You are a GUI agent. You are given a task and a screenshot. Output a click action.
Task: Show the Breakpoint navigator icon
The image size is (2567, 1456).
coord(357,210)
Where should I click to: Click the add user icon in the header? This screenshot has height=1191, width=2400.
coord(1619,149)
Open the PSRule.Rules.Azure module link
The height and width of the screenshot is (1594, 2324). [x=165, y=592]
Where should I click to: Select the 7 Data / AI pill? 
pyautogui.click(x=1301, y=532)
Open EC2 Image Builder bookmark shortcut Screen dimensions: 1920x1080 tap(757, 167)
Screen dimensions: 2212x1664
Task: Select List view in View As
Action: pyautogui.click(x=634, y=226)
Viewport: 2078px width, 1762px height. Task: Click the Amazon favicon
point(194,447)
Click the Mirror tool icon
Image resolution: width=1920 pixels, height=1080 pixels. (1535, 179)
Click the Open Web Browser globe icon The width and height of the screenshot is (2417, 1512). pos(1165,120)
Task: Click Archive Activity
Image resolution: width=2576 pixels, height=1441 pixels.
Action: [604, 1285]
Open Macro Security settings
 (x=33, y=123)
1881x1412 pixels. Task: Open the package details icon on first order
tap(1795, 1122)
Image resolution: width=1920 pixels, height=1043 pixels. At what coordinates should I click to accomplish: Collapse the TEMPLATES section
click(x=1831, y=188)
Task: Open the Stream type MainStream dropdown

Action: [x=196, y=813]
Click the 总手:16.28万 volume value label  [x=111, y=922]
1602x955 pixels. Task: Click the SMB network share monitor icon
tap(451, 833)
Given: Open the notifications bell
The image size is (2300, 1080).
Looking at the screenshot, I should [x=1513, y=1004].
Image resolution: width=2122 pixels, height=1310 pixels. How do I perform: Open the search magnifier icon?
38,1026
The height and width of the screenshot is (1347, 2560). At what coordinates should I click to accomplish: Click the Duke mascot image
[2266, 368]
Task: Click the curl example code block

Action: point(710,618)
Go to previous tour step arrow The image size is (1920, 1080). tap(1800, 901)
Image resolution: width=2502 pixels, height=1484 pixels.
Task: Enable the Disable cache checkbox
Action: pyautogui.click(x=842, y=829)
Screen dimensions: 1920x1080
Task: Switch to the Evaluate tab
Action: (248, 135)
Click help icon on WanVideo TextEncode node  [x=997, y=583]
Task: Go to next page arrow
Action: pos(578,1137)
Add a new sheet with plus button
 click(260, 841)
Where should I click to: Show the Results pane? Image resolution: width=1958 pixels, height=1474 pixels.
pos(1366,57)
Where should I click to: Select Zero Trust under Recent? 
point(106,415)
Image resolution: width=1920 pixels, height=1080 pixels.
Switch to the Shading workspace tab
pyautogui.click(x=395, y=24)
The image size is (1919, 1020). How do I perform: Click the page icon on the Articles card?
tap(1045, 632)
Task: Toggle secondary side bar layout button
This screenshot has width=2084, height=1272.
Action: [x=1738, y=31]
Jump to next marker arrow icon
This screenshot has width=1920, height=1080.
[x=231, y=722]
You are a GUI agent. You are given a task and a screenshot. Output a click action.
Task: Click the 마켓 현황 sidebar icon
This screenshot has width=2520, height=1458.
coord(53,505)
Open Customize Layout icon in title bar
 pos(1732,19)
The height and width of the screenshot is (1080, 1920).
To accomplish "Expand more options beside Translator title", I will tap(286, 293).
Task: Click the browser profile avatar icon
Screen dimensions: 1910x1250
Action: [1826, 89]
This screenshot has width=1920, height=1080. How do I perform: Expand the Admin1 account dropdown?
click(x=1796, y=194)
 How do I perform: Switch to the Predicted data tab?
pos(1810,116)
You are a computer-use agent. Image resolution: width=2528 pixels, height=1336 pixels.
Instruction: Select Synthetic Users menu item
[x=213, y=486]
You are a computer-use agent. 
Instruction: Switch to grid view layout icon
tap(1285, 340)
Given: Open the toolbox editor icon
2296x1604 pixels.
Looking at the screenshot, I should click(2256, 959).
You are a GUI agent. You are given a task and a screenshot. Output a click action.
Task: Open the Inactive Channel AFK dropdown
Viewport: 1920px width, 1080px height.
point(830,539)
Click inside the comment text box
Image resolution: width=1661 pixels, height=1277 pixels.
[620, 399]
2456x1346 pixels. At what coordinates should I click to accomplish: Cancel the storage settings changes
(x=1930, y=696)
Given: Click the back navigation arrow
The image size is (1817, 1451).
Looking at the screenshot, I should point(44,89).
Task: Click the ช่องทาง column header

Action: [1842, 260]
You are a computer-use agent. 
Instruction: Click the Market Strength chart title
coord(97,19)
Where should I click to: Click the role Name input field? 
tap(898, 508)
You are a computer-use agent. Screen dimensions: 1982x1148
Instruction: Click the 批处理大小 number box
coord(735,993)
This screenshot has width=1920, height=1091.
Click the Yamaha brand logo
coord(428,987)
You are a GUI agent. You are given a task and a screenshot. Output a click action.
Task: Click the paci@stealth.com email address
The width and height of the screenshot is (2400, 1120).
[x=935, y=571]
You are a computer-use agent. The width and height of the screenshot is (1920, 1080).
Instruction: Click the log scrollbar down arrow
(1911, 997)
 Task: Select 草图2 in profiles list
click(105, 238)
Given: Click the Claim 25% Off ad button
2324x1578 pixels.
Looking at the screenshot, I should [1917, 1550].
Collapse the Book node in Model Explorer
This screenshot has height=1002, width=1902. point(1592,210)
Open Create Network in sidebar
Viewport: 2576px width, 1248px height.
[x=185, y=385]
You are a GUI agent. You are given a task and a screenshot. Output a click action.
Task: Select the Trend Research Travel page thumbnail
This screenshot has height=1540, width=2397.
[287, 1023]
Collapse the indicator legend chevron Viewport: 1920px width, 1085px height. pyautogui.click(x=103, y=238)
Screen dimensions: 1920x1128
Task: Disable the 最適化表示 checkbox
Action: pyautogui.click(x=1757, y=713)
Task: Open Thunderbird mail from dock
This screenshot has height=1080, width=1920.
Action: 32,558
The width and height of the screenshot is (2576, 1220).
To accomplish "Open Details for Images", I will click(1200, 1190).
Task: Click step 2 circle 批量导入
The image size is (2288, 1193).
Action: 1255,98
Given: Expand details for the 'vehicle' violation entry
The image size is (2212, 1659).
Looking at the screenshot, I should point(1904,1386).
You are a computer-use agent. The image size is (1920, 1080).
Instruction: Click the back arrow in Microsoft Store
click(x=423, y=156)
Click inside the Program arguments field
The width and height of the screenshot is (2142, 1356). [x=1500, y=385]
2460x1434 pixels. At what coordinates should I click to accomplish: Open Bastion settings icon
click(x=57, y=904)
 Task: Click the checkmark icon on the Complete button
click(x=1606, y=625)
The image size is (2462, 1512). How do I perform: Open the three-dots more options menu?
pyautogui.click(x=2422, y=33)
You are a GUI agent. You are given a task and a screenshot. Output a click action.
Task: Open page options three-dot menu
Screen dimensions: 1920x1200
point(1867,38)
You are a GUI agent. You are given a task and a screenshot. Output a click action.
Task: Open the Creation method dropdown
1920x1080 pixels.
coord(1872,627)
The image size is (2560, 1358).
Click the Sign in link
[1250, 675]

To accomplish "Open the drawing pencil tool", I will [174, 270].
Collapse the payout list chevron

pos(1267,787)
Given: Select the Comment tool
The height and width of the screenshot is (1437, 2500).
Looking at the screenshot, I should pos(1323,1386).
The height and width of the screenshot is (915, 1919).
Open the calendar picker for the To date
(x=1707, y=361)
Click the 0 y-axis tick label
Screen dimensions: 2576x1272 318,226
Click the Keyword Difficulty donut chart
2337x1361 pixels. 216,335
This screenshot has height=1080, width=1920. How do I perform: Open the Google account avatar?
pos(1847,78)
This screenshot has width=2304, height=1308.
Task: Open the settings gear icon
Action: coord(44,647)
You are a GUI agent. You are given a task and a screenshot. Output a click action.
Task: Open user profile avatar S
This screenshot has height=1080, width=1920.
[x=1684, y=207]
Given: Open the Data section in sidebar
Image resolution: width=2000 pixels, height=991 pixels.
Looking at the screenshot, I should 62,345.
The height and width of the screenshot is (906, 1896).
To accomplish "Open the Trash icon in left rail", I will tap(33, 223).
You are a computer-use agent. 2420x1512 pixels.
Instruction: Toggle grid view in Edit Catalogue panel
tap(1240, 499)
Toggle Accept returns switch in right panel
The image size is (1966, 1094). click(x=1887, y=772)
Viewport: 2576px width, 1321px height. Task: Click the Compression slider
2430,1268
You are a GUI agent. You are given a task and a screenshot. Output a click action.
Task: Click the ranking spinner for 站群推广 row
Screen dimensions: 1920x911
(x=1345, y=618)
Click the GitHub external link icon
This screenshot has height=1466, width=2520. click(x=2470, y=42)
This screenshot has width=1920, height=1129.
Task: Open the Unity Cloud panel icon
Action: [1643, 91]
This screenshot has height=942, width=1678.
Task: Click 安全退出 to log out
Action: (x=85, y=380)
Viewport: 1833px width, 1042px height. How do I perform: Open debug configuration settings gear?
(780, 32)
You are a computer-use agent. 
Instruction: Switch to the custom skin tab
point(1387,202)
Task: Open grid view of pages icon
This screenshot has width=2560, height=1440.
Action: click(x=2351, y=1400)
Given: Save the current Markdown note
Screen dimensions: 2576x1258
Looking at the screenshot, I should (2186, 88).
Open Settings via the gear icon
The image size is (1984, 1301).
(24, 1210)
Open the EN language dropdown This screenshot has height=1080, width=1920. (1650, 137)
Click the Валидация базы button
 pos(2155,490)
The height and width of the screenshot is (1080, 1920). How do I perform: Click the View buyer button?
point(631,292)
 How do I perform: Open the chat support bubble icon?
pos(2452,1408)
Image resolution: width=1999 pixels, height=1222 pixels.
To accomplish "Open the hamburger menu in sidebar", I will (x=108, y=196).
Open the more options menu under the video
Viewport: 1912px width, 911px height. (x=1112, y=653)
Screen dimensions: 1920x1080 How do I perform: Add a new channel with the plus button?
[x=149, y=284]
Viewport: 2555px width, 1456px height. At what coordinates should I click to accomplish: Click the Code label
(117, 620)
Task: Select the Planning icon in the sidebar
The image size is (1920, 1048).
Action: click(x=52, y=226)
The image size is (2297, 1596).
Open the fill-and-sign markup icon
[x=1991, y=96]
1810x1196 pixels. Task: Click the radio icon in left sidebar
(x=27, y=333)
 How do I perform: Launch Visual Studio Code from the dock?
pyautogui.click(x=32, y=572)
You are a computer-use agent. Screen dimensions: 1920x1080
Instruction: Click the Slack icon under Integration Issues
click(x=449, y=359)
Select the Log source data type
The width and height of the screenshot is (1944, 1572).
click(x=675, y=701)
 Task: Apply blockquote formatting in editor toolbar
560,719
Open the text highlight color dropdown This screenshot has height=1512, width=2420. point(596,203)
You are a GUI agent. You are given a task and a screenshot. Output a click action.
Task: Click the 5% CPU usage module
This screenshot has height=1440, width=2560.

WHAT TO PRODUCE:
In the entries above, find lines with "computer" and copy each.

SOLUTION TO THIS TASK:
You are a computer-use agent. Image resolution: width=2528 pixels, height=1336 pixels.
You are a computer-use agent. 
You are a computer-use agent. 
You are a computer-use agent. Screen dimensions: 1982x1148
You are a computer-use agent. The width and height of the screenshot is (1920, 1080).
You are a computer-use agent. The image size is (1920, 1080).
You are a computer-use agent. 2420x1512 pixels.
You are a computer-use agent. 
You are a computer-use agent. Screen dimensions: 1920x1080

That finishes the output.